There are two kinds of people that watch the Superbowl. Those who are watching for a great game and those who are watching for the commercials. I’m the third kind, the one who watches for both. The commercials have become almost as much of an event as the game itself over the years, introducing us to new ad campaigns, characters and the fantasy of Danica Patrick disrobing. However, there is one thing that is missing during the Superbowl, and it’s been missing since about 1998. The year there was no Bud Bowl.

The Bud Bowl was the most fantastic piece of advertising ever created for Superbowl commercialism. The first time I saw one I was a mere 11 year old child, but the mix of stop motion animation and simulation of a football game was enthralling. I never so much wanted to drink a crisp, cool Budweiser then play pretend football with the bottle. While there is no proof or even controversy that the animated bottles led to underage drinking, you have to admit that as a child watching a four hour football game, the funny bottle cartoon was fucking awesome. This is why they need to bring it back. There is a whole new generation of children that have never experienced the gritty realness of a simulated football game played by beer bottles.

It wasn’t some back room donkey show either. Bob Costas and Paul Maguire called the first one. In coming years Terry Bradshaw, Chris Berman, John Madden and other football legends would call the game. Even Joe Namath stopped by one year to coach. They parodied the Heidi Game and The Play. When a rough and tumble can showed up one year, it was ejected for excessive celebration and foul language, several years before that penalty became so stiff in the NFL. Groundbreaking? Perhaps, it was still just an animated can of beer.

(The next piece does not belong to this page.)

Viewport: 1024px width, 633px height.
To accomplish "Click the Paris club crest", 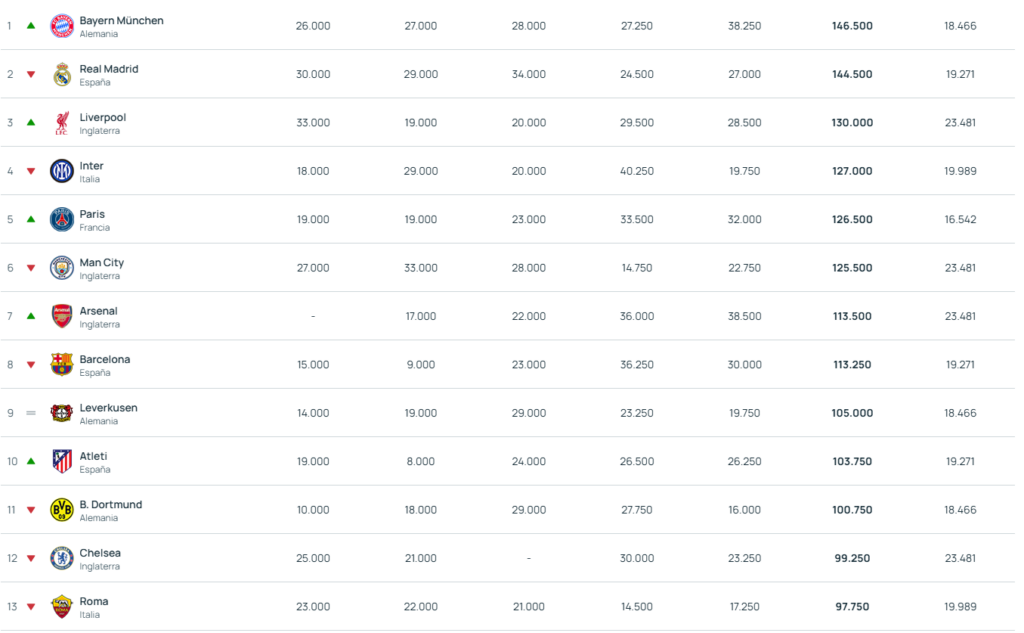I will point(62,220).
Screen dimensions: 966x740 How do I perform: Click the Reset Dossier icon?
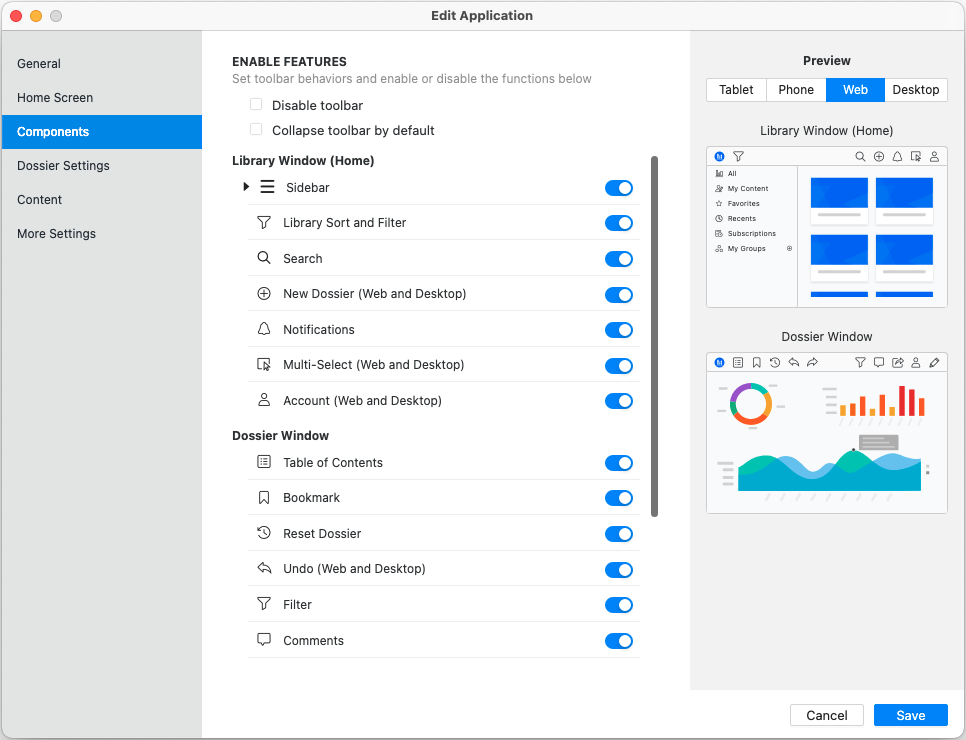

Every year from 1989 – 1997 the battle was fought on the mini gridiron between Budweiser and Bud Light. All time record is 6-2 Budweiser. The dominance by the Budweiser team was a clear advertising angle, as this was during a time while America may have been fat, but hadn’t totally realized it yet like we do now. So the Bud Light team wasn’t nearly as popular. One would have to wonder how Budweiser Select would perform now, the assumption being that it would be a completely all-star team.

So what happened to the Bud Bowl? Well, starting with the fourth Bud Bowl they started to tie in advertising and promotions with the Bud Bowl. This slowly degraded the product and turned it into a straight up advertisement rather than a subconscious one. By the end, the Bud Bowl was reduced to a shortened air time and pre-determined results (that is, the audience knew who was going to win.) This created boredom, because the bottles themselves were no longer stop-motion animation but computer animated instead. The creativity was gone, the magic was gone.

Which is why this is the perfect time for a comeback. Bring back the stop motion, have some inter-league play with Coors or Milwaukee’s Best. Ditch the scratch off cards and shit, and go back to what made it grand. Advertising beer to children. Bring back the Bud Bowl!!